From the line containing "The width and height of the screenshot is (892, 1715)." down to the line containing "You are a GUI", copy out the entries below exactly, both lines included, and nothing else; pictures do not belong in the copy.

= = =

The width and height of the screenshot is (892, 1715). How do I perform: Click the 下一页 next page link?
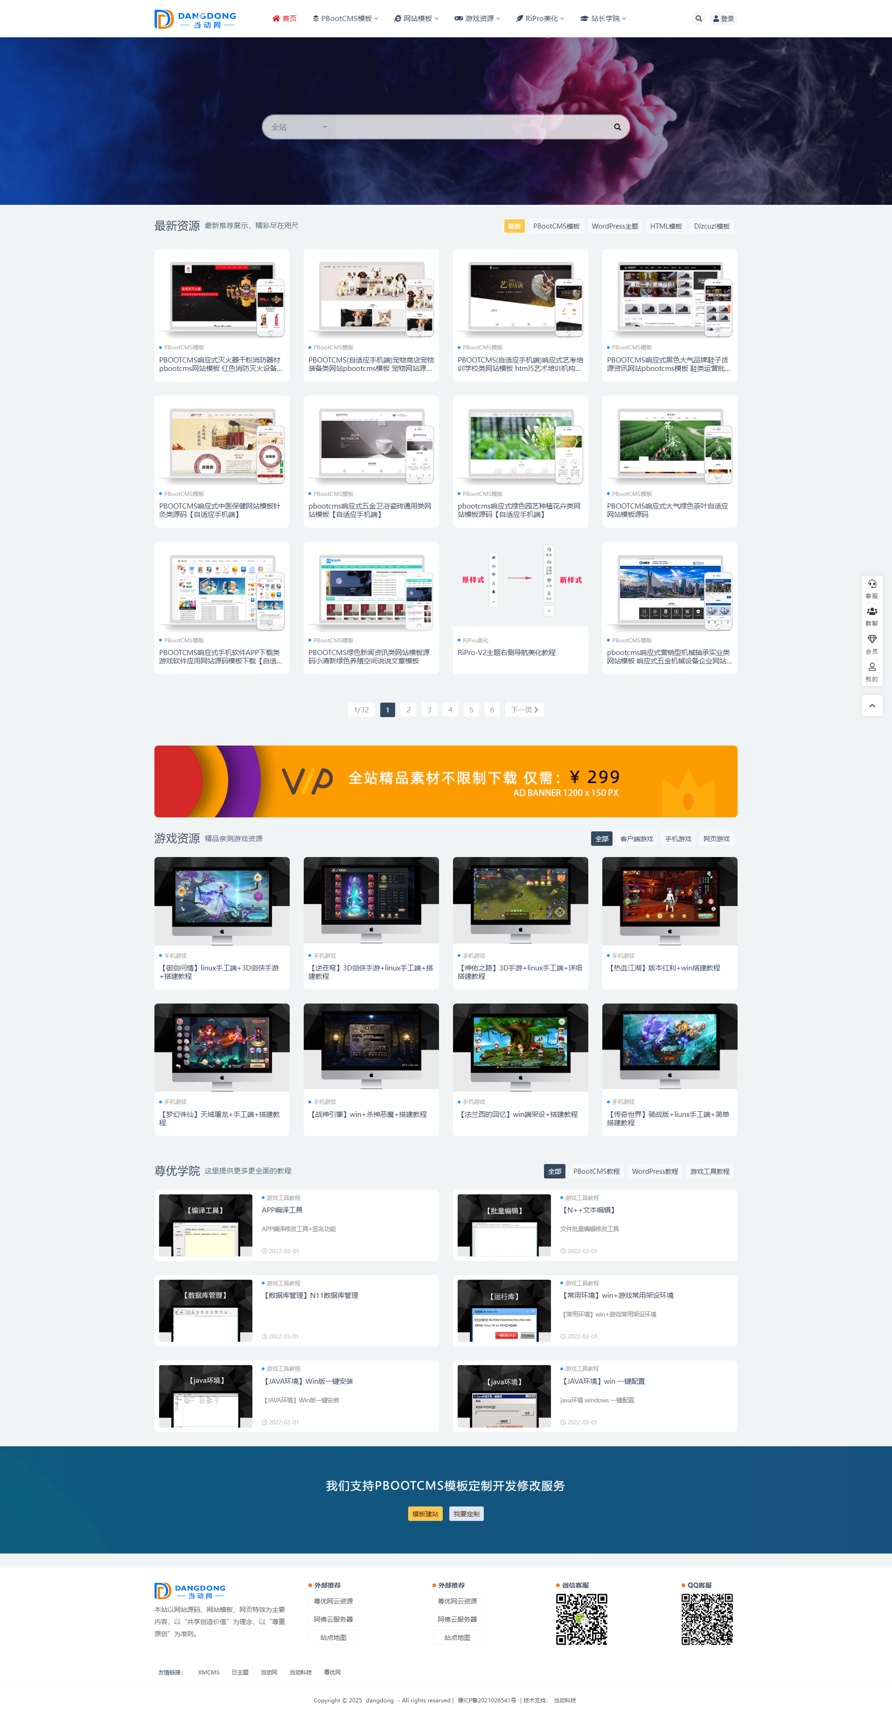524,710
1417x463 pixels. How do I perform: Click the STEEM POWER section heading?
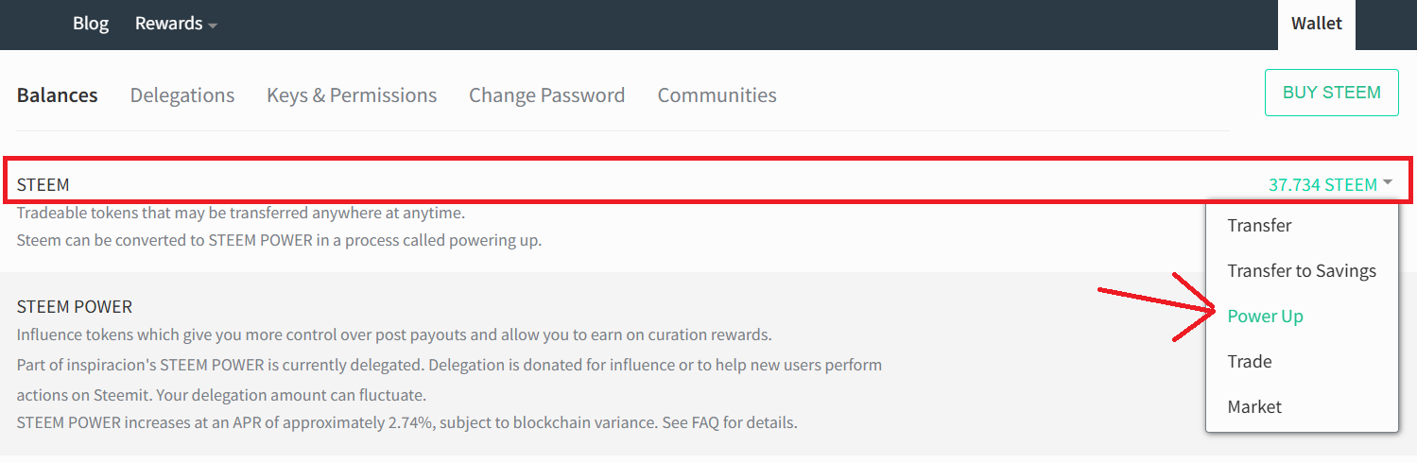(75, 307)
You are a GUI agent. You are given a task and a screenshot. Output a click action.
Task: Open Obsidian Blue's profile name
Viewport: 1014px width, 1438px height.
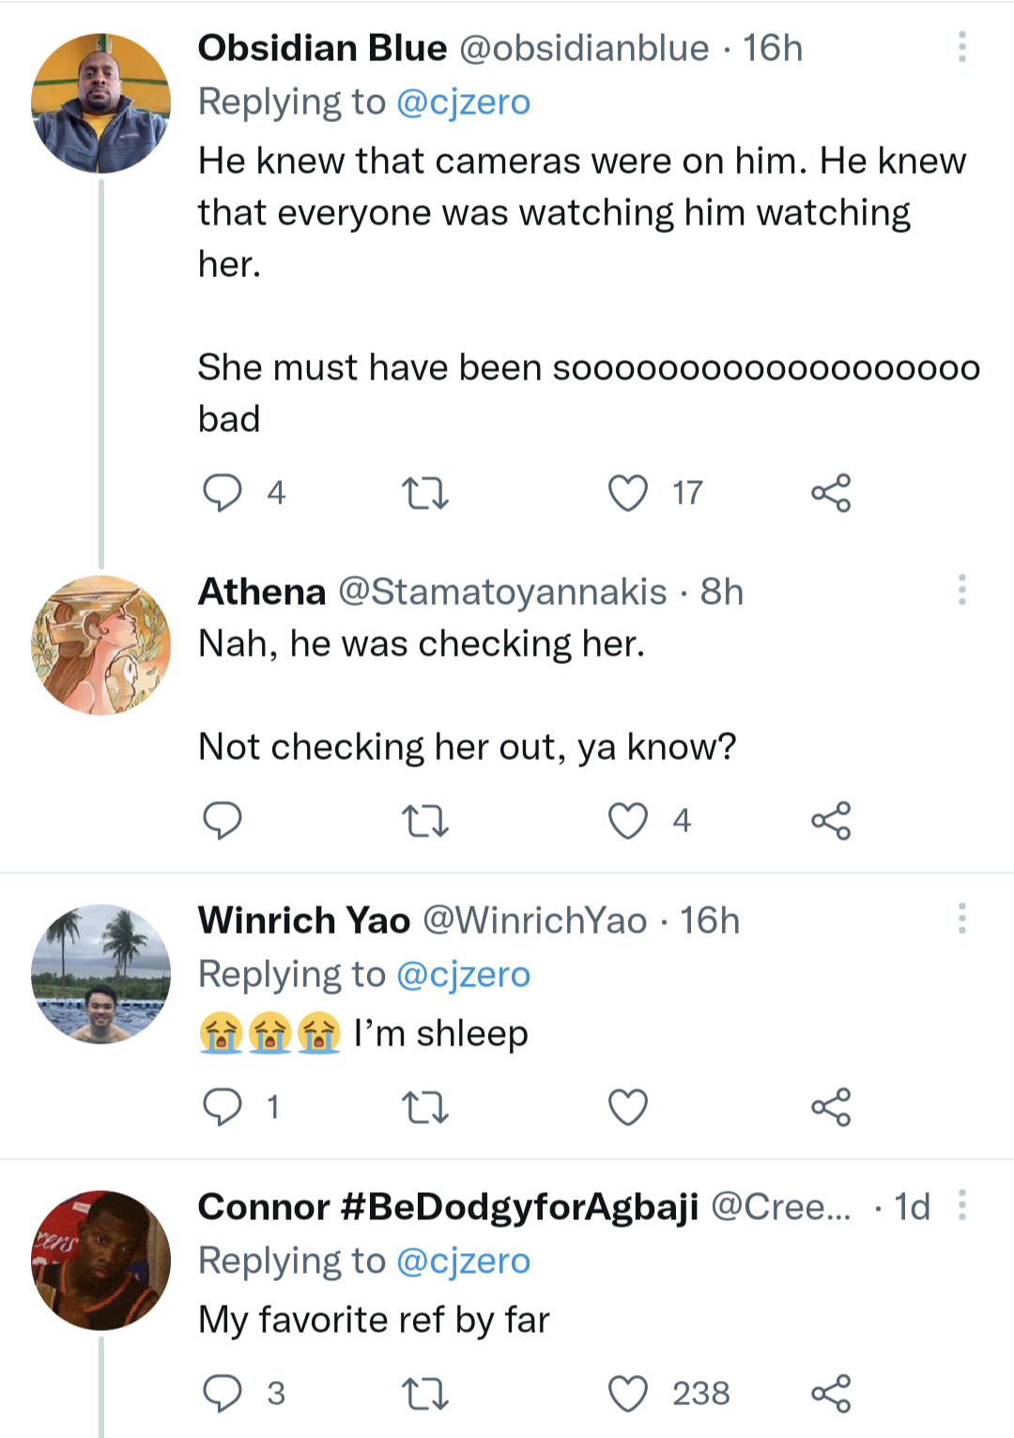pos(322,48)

= = =

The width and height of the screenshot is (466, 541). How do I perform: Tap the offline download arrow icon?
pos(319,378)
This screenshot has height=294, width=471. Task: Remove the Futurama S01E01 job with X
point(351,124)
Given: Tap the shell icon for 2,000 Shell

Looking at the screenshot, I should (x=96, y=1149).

= = =

> [Task answer]
The width and height of the screenshot is (892, 1715). How do I perform: Click the 下一页 next page link?
524,710
1417x463 pixels. How do I perform: Click the STEEM POWER section heading?
(75, 307)
You are a GUI agent. You are given a task and a screenshot. Output a click action.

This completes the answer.